[ previous ] [ next ] [ threads ]
 
 From:  Jim Thompson <jim at netgate dot com>
 To:  Chris Buechler <cbuechler at gmail dot com>
 Cc:  m0n0wall at lists dot m0n0 dot ch
 Subject:  Re: [m0n0wall] 1.2b7 lockups on Soekris 48xx
 Date:  Mon, 28 Mar 2005 11:57:30 -1000
Chris Buechler wrote:

>On Mon, 28 Mar 2005 16:41:58 +0200, Frederick Page
><fpage at thebetteros dot oche dot de> wrote:
>  
>
>>>>Might be indeed a temperature issue, the Bios freezes the machine
>>>>according to docs, when temperature gets too high. Maybe the sensor
>>>>is off in some machines.
>>>>        
>>>>
>>>One of the early things I plan to make run is the watchdog.  (At least,
>>>I haven't seen any evidence of it being
>>>enabled.)
>>>      
>>>
>>That sounds like a good idea. However, if those freezes should be
>>because the BIOS of the WRAP (mistakenly) believes the temperature is
>>too high and freezes the machine, I doubt the watchdog will be able to
>>react (when complete machine is frozen by BIOS).
>>
>>I now have the WRAP running like hell, with no problems whatsoever,
>>the temperature theory seems to be it. Maybe a sensor is off and gives
>>wrong readings? I am very glad that my WRAP does not freeze anymore.
>>
>>    
>>
>
>
>Given the problem discovered over the weekend with much higher CPU
>utilization on b5+, which of course would generate more heat from the
>CPU, this makes sense.  I don't think it should be getting hot enough
>to freeze up the WRAP though, unless it has a design flaw that it
>can't run at higher CPU utilization for very long.
>
>As far as the watchdog, it used to be enabled and was taken out long
>ago because it caused problems more than it helped.  It unnecessarily
>caused reboots, possibly amongst other problems, but check the
>archives if you want to look at it further.
>http://www.google.com/search?q=watchdog+site%3Am0n0%2Ech
>  
>

The net45xx boards (any Elan 520-based gear) have a well-understood 
problem where enabling the watchdog can (badly) glitch the internal bus 
every time the watchdog gets reset.  Typically this shows up during CF 
writes (since the CF is on the same bus), but it could happen for any 
write the passes over the "GP" bus.   There are rumors that this is 
fixed in late versions of the Elan520, but, of course, you have no 
control about which Elan you get from Soren.

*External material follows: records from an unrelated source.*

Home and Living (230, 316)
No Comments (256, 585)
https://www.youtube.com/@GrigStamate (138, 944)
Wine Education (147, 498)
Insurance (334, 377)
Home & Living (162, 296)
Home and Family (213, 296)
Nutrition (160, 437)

There are signs of a work-around in FreeBSD that turn off bus echo mode 
while resetting the watchdog.  I don't know how well they work.  See 
elan_watchdog() in sys/i386/i386/elan-mccr.c for details.   They are 
worth a try.

This doesn't mean it makes sense to disable the watchdog on all 
hardware, either.  The watchdog seems to just work (at least under 
l***x, I've not enabled it under FreeBSD yet) on the Geode SC1100 (WRAP 
and Soekris 48xx).

jim